Journal Club: Tumor Immunology/Senescence

Graduate Division

Presentation: "Putting cancer to rest: TH1 cytokines induce tumor cell senescence"

Presenter: Adriana Mujal (2nd year BMS student)

Paper: Braumüller H, et al. “T-helper-1-cell cytokines drive cancer into senescence.” Nature. 2013 Feb 3.

In a nutshell:

Our immune systems maintain a delicate balance, protecting our own cells (“self”) while attacking foreign invaders (“non-self”).  What do they do with cancer cells, an “altered self”?    
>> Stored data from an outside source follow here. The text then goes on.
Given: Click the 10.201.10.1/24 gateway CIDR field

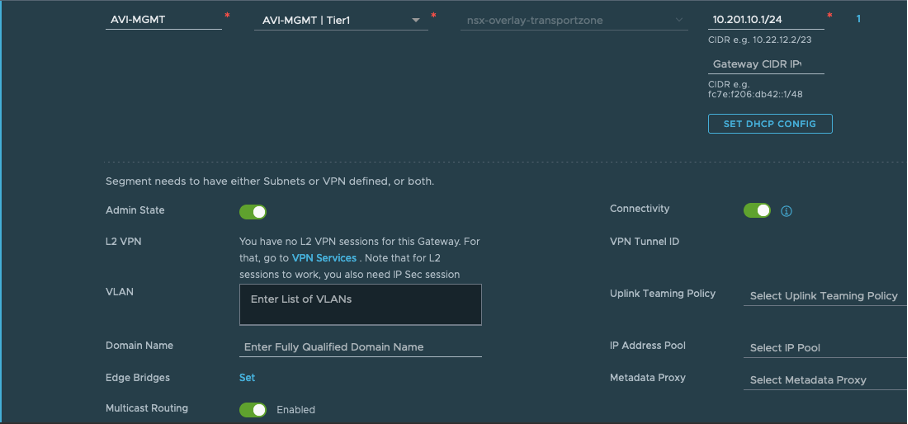Looking at the screenshot, I should click(764, 19).
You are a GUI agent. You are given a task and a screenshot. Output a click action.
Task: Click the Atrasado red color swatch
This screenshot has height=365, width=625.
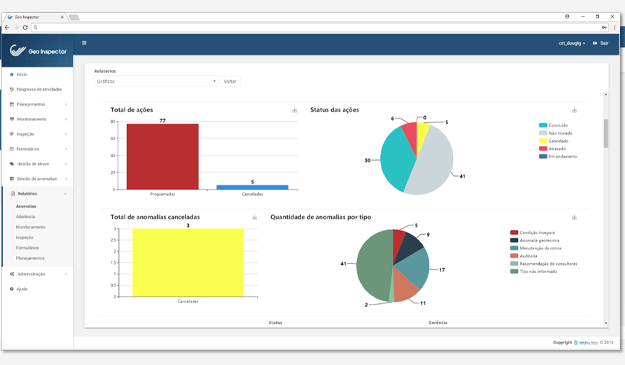click(x=543, y=149)
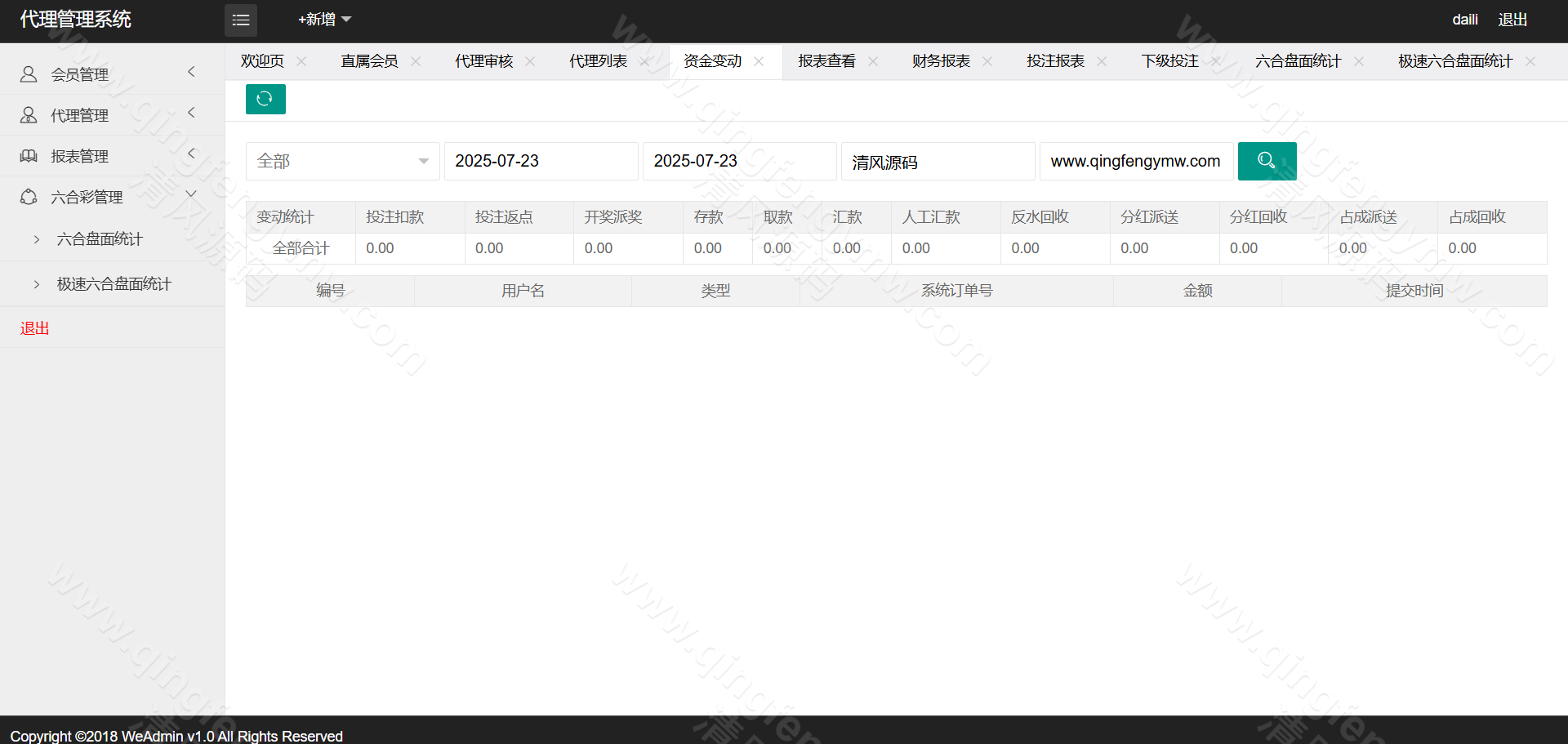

Traditionally, we think of CD8 “killer” T-cells as anti-tumor, and we therapeutically try to increase their killing activity.  Too much killing activity, however, can lead to autoimmunity. Regulatory T-cells (Tregs) keep killer T-cells in check and can be pro-tumor by suppressing too much killing.  Cancer immunotherapy can involve suppressing their activity. 

The authors of this paper approach this from a new angle, by looking at the effect of helper T-cells, specifically the Th1 subset.  These cells enhance immune responses.  The authors find that Th1 cells don’t kill cancer cells, but can induce tumor senescence both in vitro and in vivo, a permanent resting state in which cells can no longer divide.  They do this through production of the cytokines IFN-gamma and TNF, which act via the p16 and Rb pathway.            

Can this be used therapeutically?  Can we increase Th1 cells to induce tumor senescence?  Is it enough to put tumors to sleep instead of killing them?  TBD.